La administración del presidente Donald Trump anunció un plan de asistencia dirigido a pasajeros y trabajadores de Spirit Airlines, luego de que la compañía confirmara el cese de sus operaciones tras fracasar un acuerdo de rescate financiero.
El secretario de Transporte, Sean Duffy, informó que el Gobierno sostuvo conversaciones con varias aerolíneas para coordinar medidas que mitiguen el impacto del cierre.
Como resultado, compañías como American Airlines, United Airlines, Delta Air Lines, JetBlue Airways y Southwest Airlines acordaron ofrecer tarifas especiales a los clientes afectados que necesiten reprogramar vuelos cancelados.

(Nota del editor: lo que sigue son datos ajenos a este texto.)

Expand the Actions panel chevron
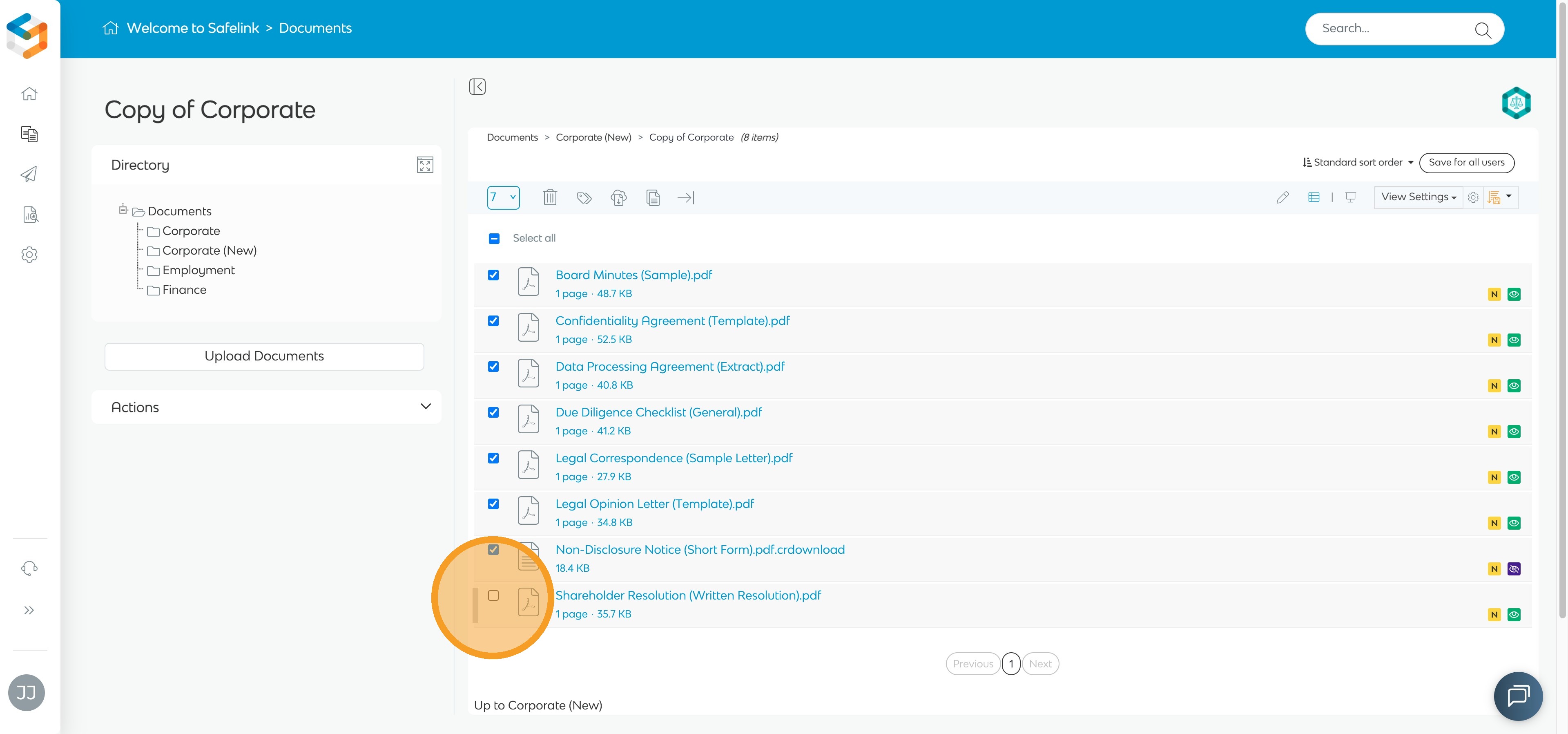The height and width of the screenshot is (734, 1568). pyautogui.click(x=426, y=406)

Asimismo, se establecieron acciones adicionales para contener el alza de precios en rutas con alta demanda. En este sentido, American Airlines y Delta ofrecerán boletos con tarifas reducidas, mientras que Allegiant Air se comprometió a congelar precios en rutas coincidentes con las de Spirit, y Frontier Airlines aplicará descuentos de hasta un 50 % en su red por tiempo limitado.

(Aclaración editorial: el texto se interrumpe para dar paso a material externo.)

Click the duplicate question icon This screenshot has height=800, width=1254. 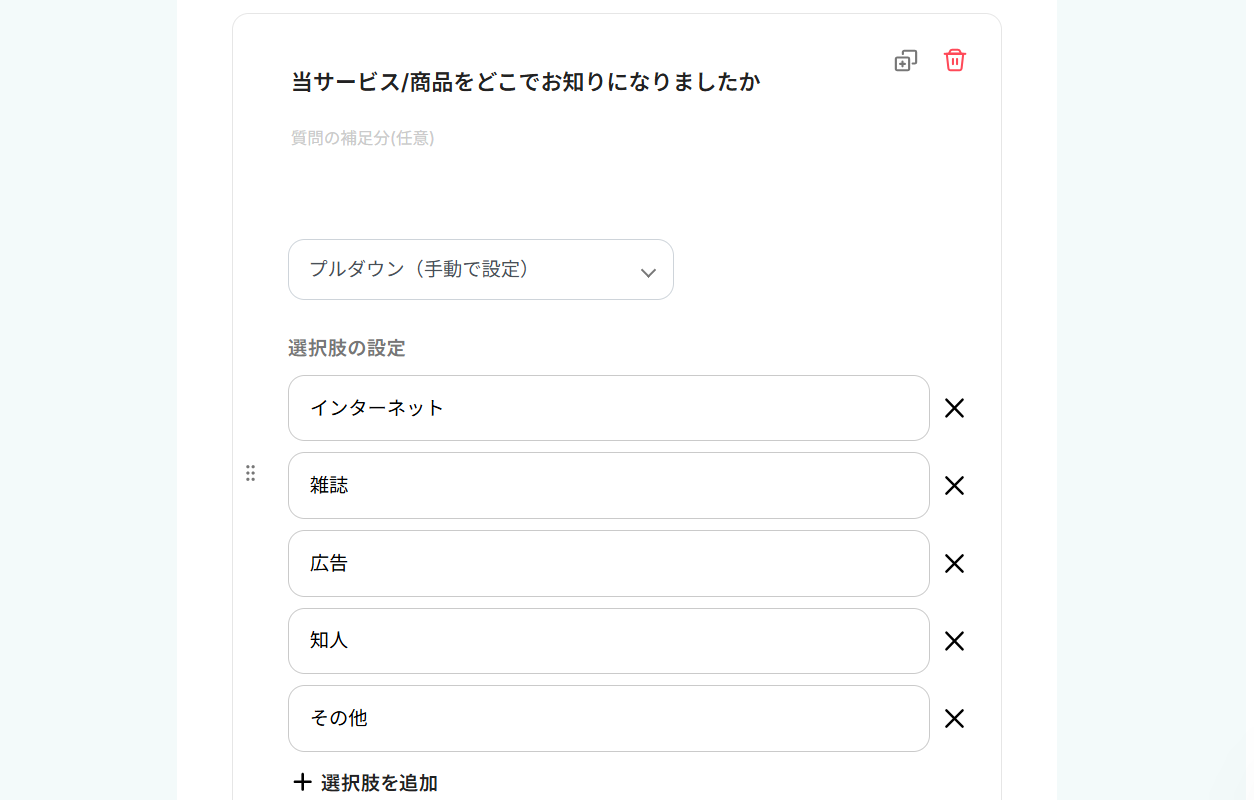(x=905, y=61)
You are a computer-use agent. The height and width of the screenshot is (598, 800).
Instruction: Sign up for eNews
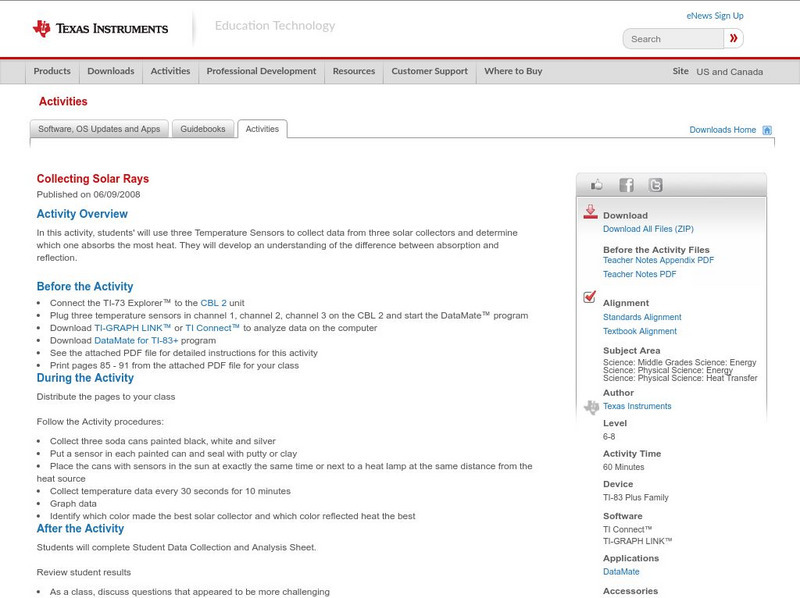coord(714,15)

El plan también contempla apoyo para los empleados de la aerolínea, incluyendo facilidades para su traslado y oportunidades laborales prioritarias en otras compañías del sector aéreo.
El cierre de Spirit Airlines, que operó durante más de tres décadas en el mercado de bajo costo, se produjo tras no concretarse un rescate gubernamental que le permitiera superar sus problemas financieros.
La situación ha dejado a miles de pasajeros afectados y a miles de trabajadores en incertidumbre laboral, lo que motivó la rápida intervención del Gobierno y de la industria aérea para reducir el impacto de la crisis.